start MATERIAL TO PROCESS

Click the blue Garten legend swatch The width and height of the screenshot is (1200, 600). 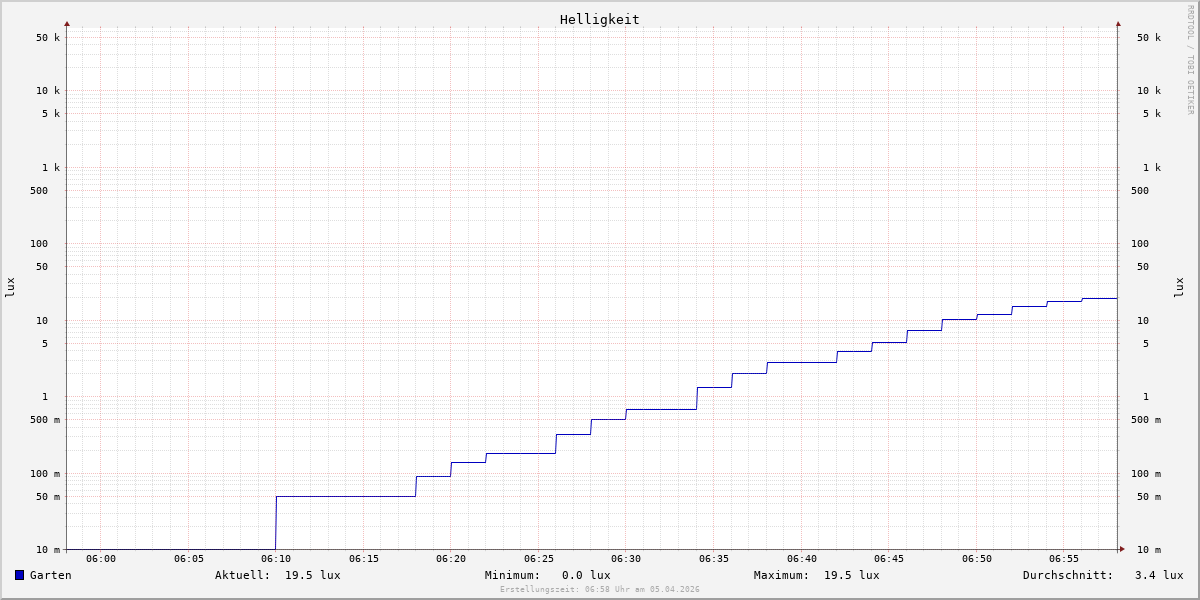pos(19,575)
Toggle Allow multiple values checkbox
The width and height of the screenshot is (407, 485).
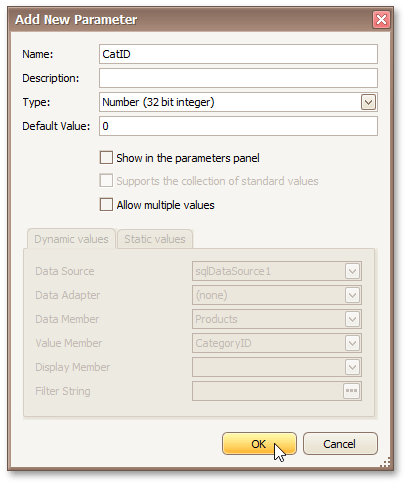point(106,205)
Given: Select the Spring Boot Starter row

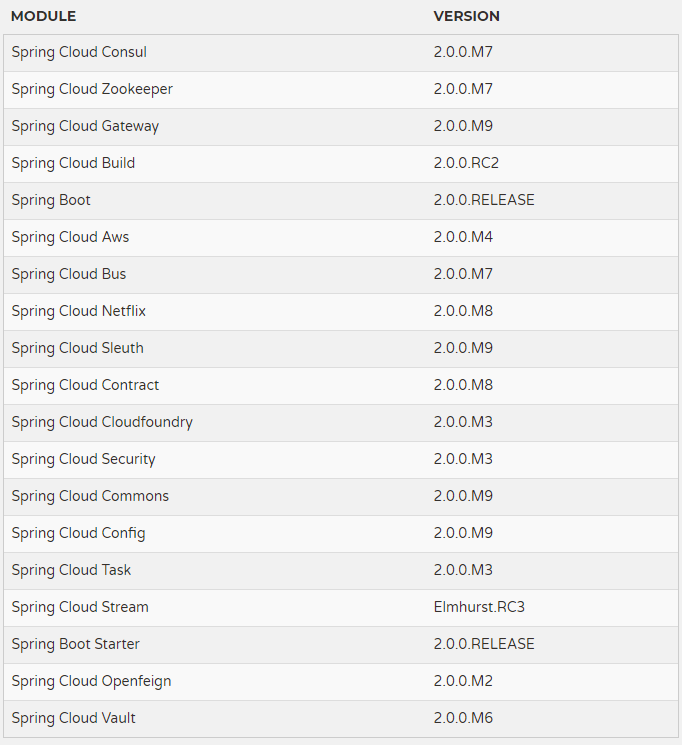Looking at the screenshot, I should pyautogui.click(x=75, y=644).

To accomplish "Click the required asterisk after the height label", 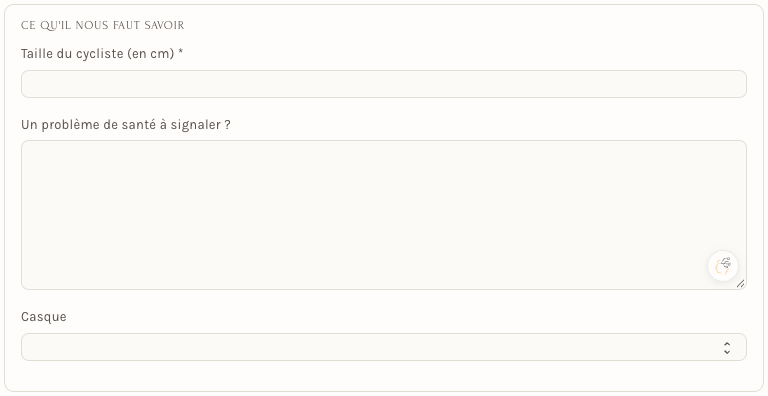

end MATERIAL TO PROCESS

### [GIVEN EXERCISE]
Copy the item lines word for word, starting at the line that contains "Toggle Allow multiple values checkbox" and ending at the last line of the items, with both ends included. Leave out the pictures.

### [WRITTEN ANSWER]
Toggle Allow multiple values checkbox
The width and height of the screenshot is (407, 485).
point(106,205)
Given: Select the Spring Boot Starter row

Looking at the screenshot, I should pyautogui.click(x=75, y=644).

To accomplish "Click the required asterisk after the height label", 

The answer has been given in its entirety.